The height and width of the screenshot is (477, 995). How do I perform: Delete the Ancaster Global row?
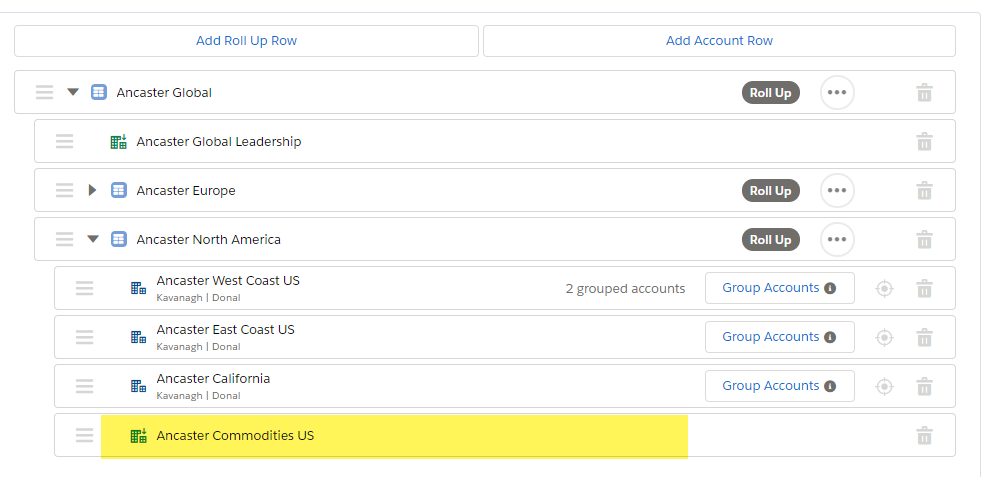[925, 93]
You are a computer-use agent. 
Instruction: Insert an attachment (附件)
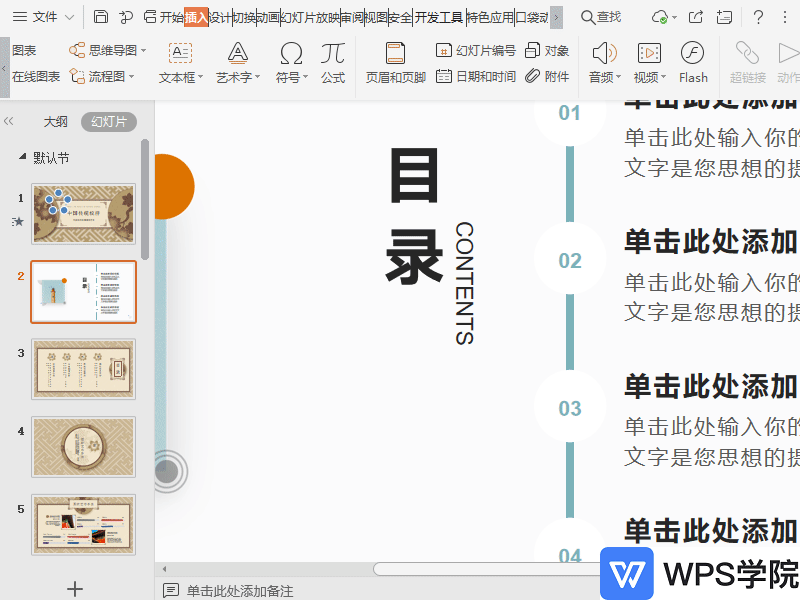(x=548, y=76)
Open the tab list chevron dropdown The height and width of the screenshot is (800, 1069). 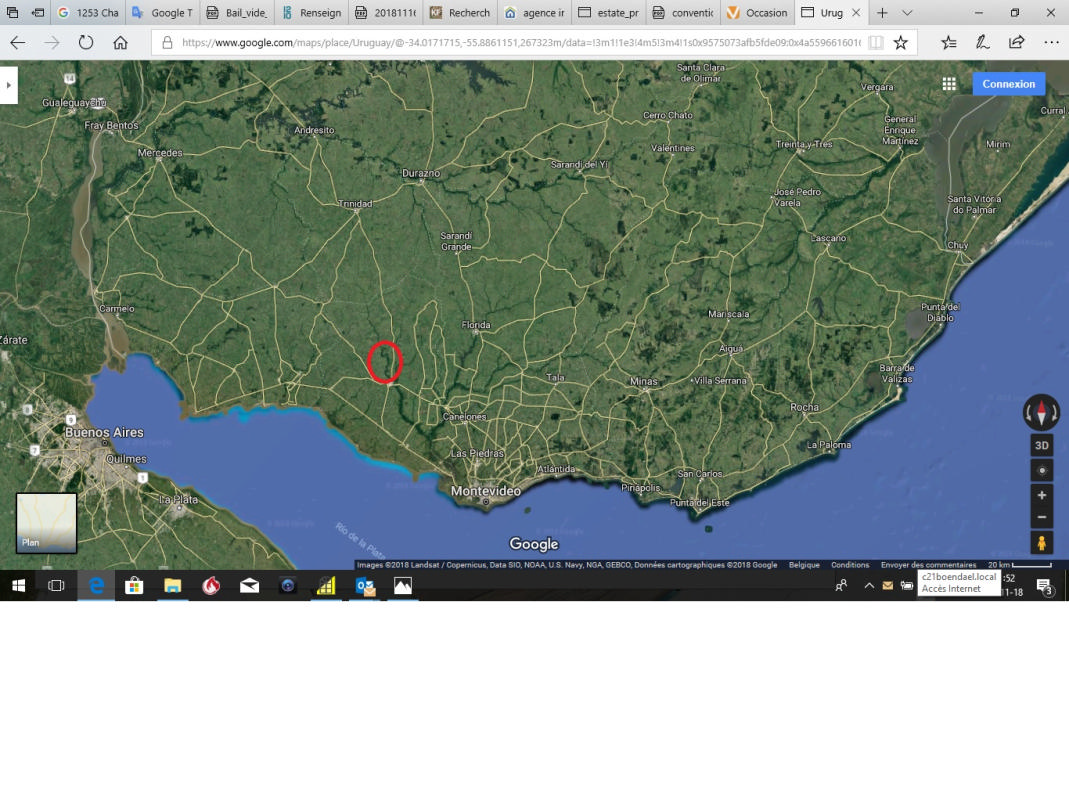[907, 13]
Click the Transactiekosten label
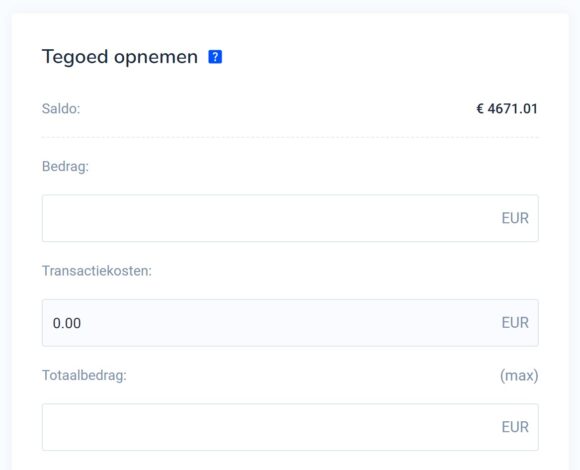580x470 pixels. coord(97,271)
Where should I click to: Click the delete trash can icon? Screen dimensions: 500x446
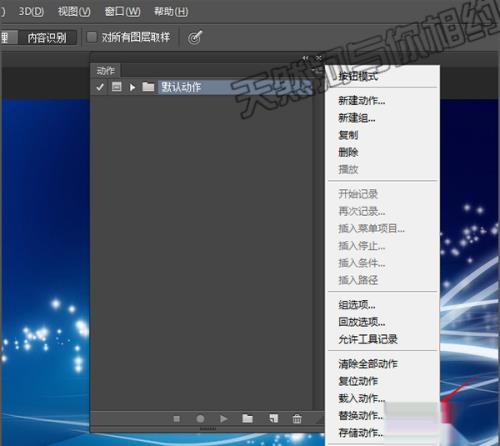297,419
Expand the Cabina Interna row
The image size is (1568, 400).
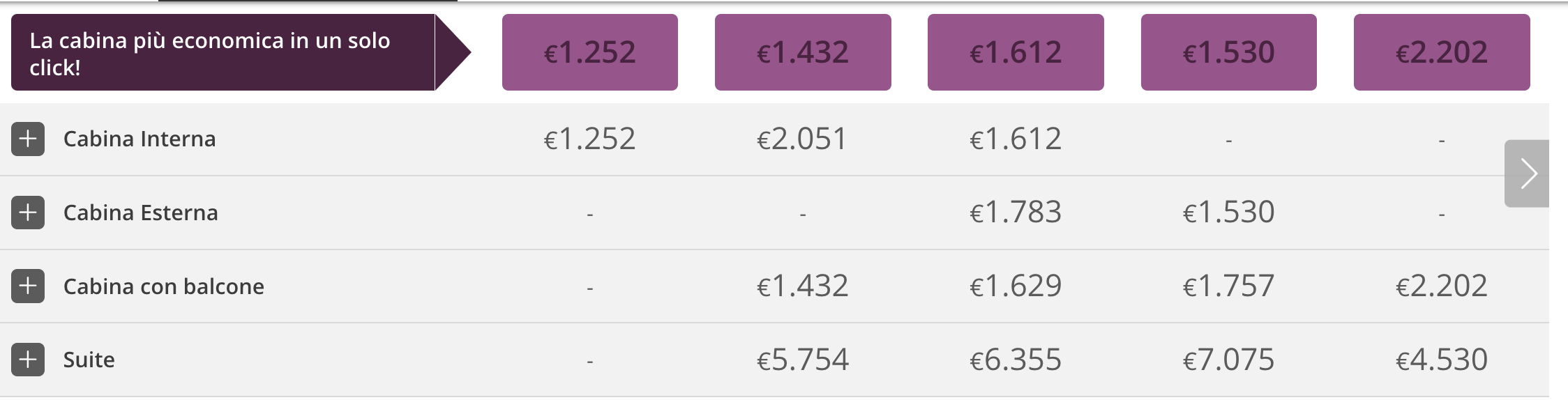[x=28, y=139]
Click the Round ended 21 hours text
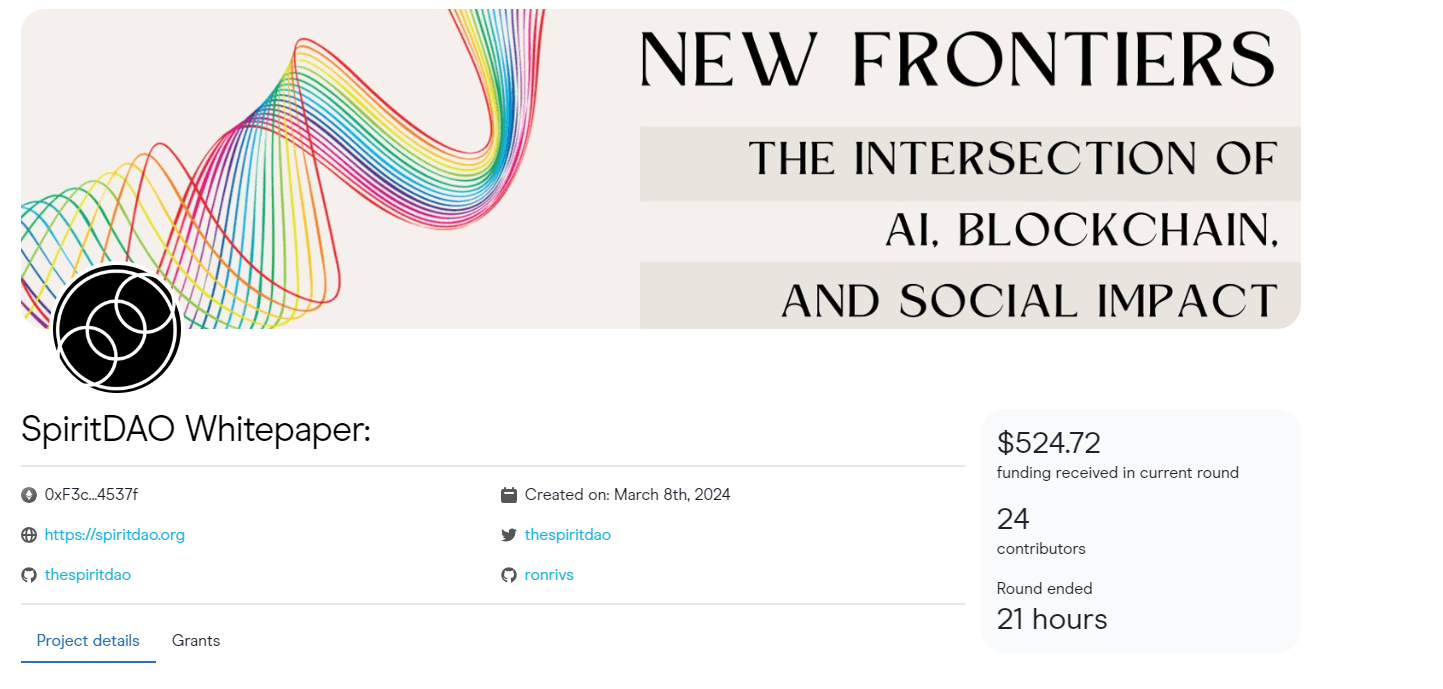1443x689 pixels. click(x=1052, y=607)
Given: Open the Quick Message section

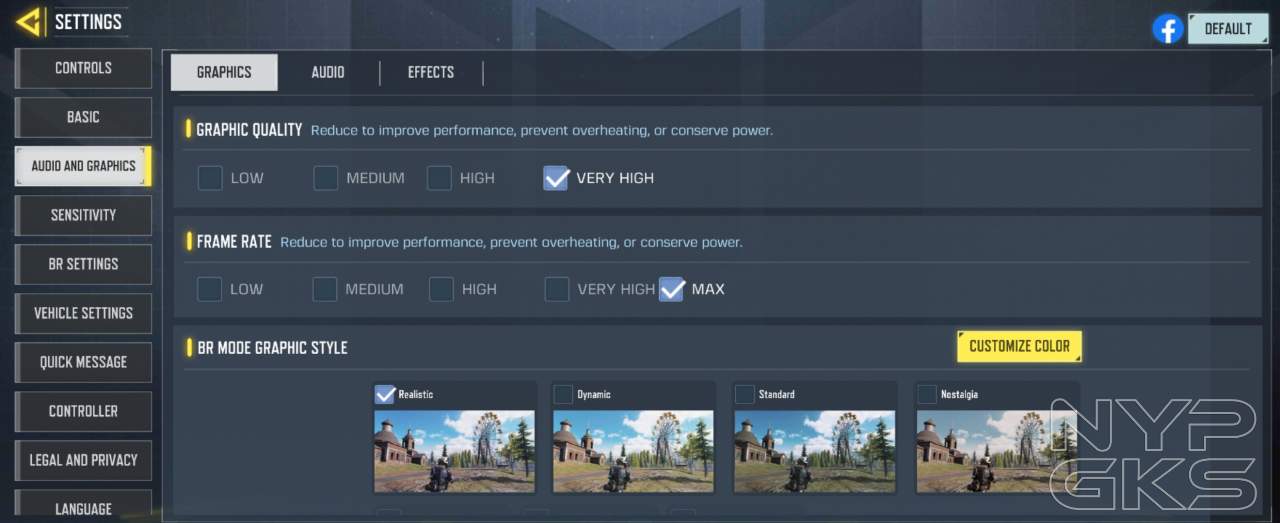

_ _ _ _ _

Problem details:
Return the line containing "Where should I" and every line after it through the end of the records above, exactly and nothing else, but not the pictures.

Output of the exercise:
Where should I click to: Click the delete trash can icon? Screen dimensions: 500x446
297,419
Expand the Cabina Interna row
The image size is (1568, 400).
[x=28, y=139]
Click the Round ended 21 hours text
1443x689 pixels. click(x=1052, y=607)
Given: Open the Quick Message section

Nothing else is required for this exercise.